I'm just opposed to ANY system that impacts Alphas. I do not mind, however, making people manage their heat better and like I keep saying and more than for some new heat effects. I am OK with punishing very hot builds, or making them a high risk/reward.
I am opposed, however, to limiting designs on artificial limits for no practical purpose.
Alphas are essentially the bane of this game.
In TT, an alpha strike is essentially a mech firing all its weapon systems... over a 10 second time frame. Each shot has a to hit roll and each hit has a roll on the chart.
It's designed this way because the weapon systems and armor and multipart nature of the mechs were all designed around each other.
If you allowed players to do what they do here; link all weapons into a single to hit roll and one location hit roll, then you'd get much the same result in the TT as you do in this game - where the most obvious and efficient way to win is to boat the biggest pin point alpha damage weapons possible.
If alpha strikes necessitated a delay in firing between weapon groups, it would be much more like the desperation maneuver in both the TT and the books that it was originally envisioned to be; as opposed to the current most effective way of destroying mechs in MWO that it is.

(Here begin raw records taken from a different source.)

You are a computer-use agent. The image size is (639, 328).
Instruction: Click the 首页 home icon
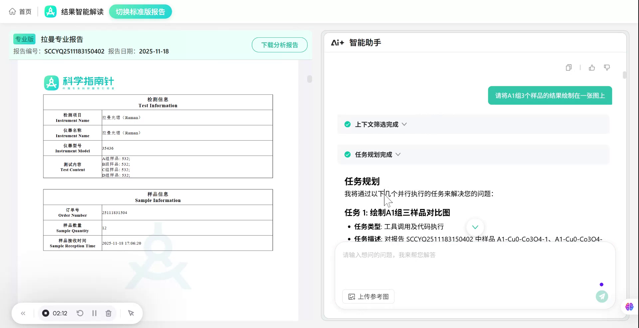click(12, 11)
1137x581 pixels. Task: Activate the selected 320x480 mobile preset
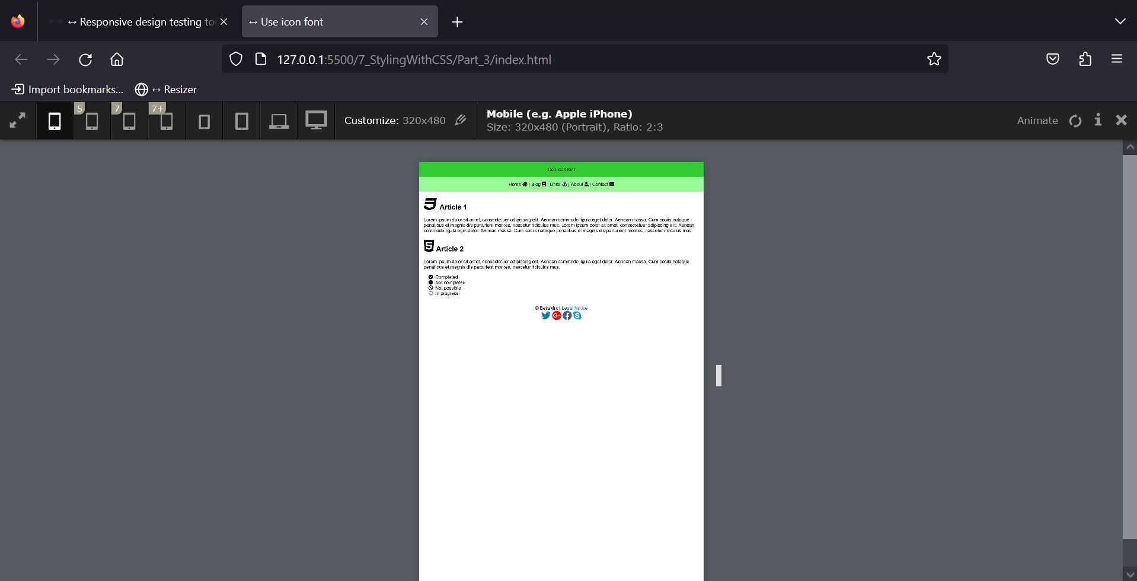(x=55, y=121)
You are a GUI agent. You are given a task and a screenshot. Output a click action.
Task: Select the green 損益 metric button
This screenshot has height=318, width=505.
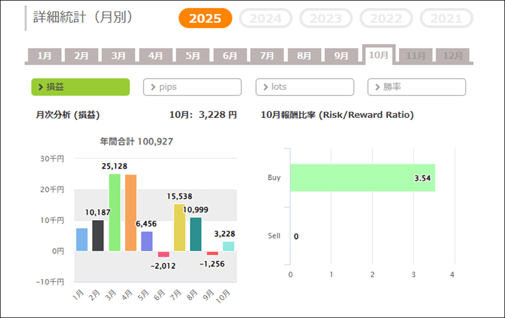[80, 87]
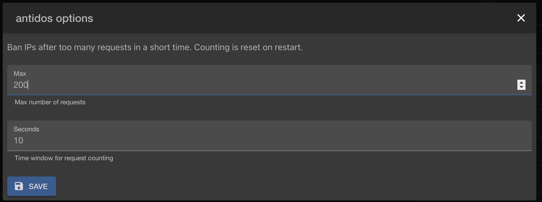Click the Max number of requests hint text
This screenshot has height=202, width=542.
click(x=50, y=102)
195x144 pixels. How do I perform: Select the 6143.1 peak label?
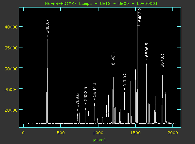coord(113,59)
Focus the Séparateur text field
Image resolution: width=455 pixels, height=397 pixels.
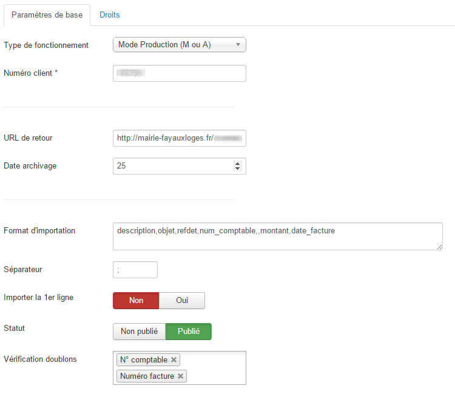135,270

I mean, you only need to look at the weight, damage and range values of weapons to understand how heavily the game skews away from high pin point damage in its core mechanics.
Medium laser = 1 ton, 1 crit, 5 damage.
AC20 (only 20 point damage weapon in the game) = 14 tons, 10 crits, 20 damage.
A 14 fold difference in the weight of the weapon because it concentrates large amounts of damage into a single spot.
If we were to keep the same geometric progression in weight balancing, we'd need a 50 ton weapon to do 40 damage. But in MWO, it becomes a 28 ton weapon that many mechs can boat along with the requisite number of heat sinks to actually power them.
Edited by Zaptruder, 11 June 2013 - 06:13 PM.